Alectinib potential new standard of care for ALK-positive non-small lung cancer
Results of a 303-patient, multi-national phase III clinical trial known as ALEX published today in the New England Journal of Medicine and presented concurrently at the American Society for Clinical Oncology (ASCO) Annual Meeting 2017 argue for alectinib replacing crizotinib as first-line standard of care in advanced ALK-positive non-small cell lung cancer.
The primary endpoint of the study was progression free survival (PFS), the time that a patient can live with a cancer without it getting worse. Overall, patients given alectinib saw 53 percent reduction in the risk of progression compared with those given crizotinib. As many alectinib patients had not yet progressed at the time the data were analyzed, it was not yet possible to define median PFS values for this arm of the trial. However, median data were available from an Independent radiology review committee who reported the median PFS on crizotinib to be 10.4 months, compared with median PFS of 25.7 months on alcetinib. At one year of treatment, 68.4 percent of patients treated with alectinib remained progression-free, compared with 48.7 percent of patients treated with crizotinib. Overall, 82.9 percent of patients with ALK-positive non-small cell lung cancer responded to alectinib, compared with 75.5 percent responding to crizotinib.
When ALK-positive lung cancer progresses after crizotinib, it often does so in the brain due to the drug's limited ability to cross the blood-brain barrier to target the cancer inside the central nervous system. In contrast, alectinib has previously shown impressive activity on ALK+ deposits within the brain. In light of this, the ALEX trial actively included patients with brain deposits (regardless of whether they had previously been treated with radiation). Among those patients with measurable brain lesions at baseline, the objective response rate in the brain was 81 percent with alectinib versus 50 percent with crizotinib. The median duration of intracranial response was 17.3 months versus 5.5 months, respectively. Overall, including patients with and without brain metastases at baseline, there was an 84 percent reduction in the risk of central nervous system progression in patients on alectinib compared with those taking crizotinib.
Forty-one percent of patients taking alectinib and 50 percent of those taking crizotinib experienced grade 3-5 side effects.
"We've known the benefits of alectinib given post-crizotinib for a while. Really what we wanted to learn with this study is whether it's best to start treatment with crizotinib and then follow with alectinib as a second-line therapy when the cancer progresses, or whether using alectinib as our first-line therapy could be even better than the sequential approach," says D. Ross Camidge, MD, PhD, Joyce Zeff Chair in Lung Cancer Research at the University of Colorado Cancer Center and director of Thoracic Oncology at the CU School of Medicine. Camidge is the trial's North American Primary Investigator.
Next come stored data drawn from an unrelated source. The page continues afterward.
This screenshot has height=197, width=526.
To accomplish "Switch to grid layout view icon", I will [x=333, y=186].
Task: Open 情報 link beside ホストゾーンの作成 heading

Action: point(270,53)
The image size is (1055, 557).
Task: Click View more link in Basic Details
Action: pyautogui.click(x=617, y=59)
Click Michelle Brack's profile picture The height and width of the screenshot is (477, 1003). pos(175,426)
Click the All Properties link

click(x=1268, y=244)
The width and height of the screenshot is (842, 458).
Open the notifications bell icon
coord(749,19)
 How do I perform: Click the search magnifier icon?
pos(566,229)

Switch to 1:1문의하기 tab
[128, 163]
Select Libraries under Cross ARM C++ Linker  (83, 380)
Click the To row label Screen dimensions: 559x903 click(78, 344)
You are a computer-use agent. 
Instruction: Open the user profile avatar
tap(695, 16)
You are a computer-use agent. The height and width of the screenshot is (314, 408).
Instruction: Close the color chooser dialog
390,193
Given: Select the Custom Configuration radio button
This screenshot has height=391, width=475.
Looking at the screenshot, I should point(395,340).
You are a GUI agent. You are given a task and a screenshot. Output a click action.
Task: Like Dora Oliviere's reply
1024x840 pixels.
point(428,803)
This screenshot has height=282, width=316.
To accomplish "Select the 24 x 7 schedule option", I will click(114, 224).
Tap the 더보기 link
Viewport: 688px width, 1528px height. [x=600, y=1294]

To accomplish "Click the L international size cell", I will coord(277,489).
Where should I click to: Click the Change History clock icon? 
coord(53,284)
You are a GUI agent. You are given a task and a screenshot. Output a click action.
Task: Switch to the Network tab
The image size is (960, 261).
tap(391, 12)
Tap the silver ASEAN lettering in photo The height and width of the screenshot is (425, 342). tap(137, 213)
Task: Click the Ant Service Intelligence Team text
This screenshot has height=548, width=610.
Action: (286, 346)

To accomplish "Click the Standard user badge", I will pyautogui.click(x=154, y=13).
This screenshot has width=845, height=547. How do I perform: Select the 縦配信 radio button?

Even though sequential therapy was not explicitly explored within the ALEX trial, previous work suggests that crizotinib followed by alectinib could give a total of 20 months of cancer control (a median PFS of 11 months from first-line crizotinib plus an additional median PFS of 9 months from second-line alectinib). With ALEX showing that alectinib alone, as a first-line therapy, is associated with a median PFS of about 25 months, Camidge believes upfront use is justified.
"At the point that resistance is manifest – at the point you can see the cancer growing on a scan after initial benefit on, say, crizotinib – that cancer has begun creating more cells and more cells means more diversity. This diversity increases the number of subtypes of the cancer present in an individual, giving the cancer more options to choose from as it evolves in the environment of any new drug. This shortens benefit from the next and the next lines of therapy," he says. On the other hand, "if you suppress more of it and in more places in the body in the first place, absolute diversity should remain lower, allowing less chance for the cancer to evolve, leading to longer benefit from the treatment," Camidge says.
Camidge loosely compares these dynamics with the treatment of HIV. "If you went on one anti-retroviral drug and then another and then another, jumping just when resistance emerged, HIV was still very much a short, lethal disease. But now, when people start on a cocktail of different HIV drugs all at the start, suppressing resistance before it emerges, you have patients who can live for decades," he says.
As applied to the current study, crizotinib fairly narrowly targets the ALK rearrangement that causes ALK-positive lung cancer, whereas alectinib targets the ALK rearrangement plus a wider spectrum of related changes that could offer resistance (plus it actively suppresses disease in the brain far better). Exactly which resistance mechanism suppressed by alectinib leads to the positive results of the ALEX trial remains uncertain and may require additional data to emerge.
Camidge points out that in addition to alectinib, several other next-generation ALK-inhibitors are also being tested in first-line clinical trials.
"Alectinib has proven the principle that going on a broader-spectrum drug first – as long as it's well tolerated – may be a key factor in the long term control of malignant disease," Camidge says.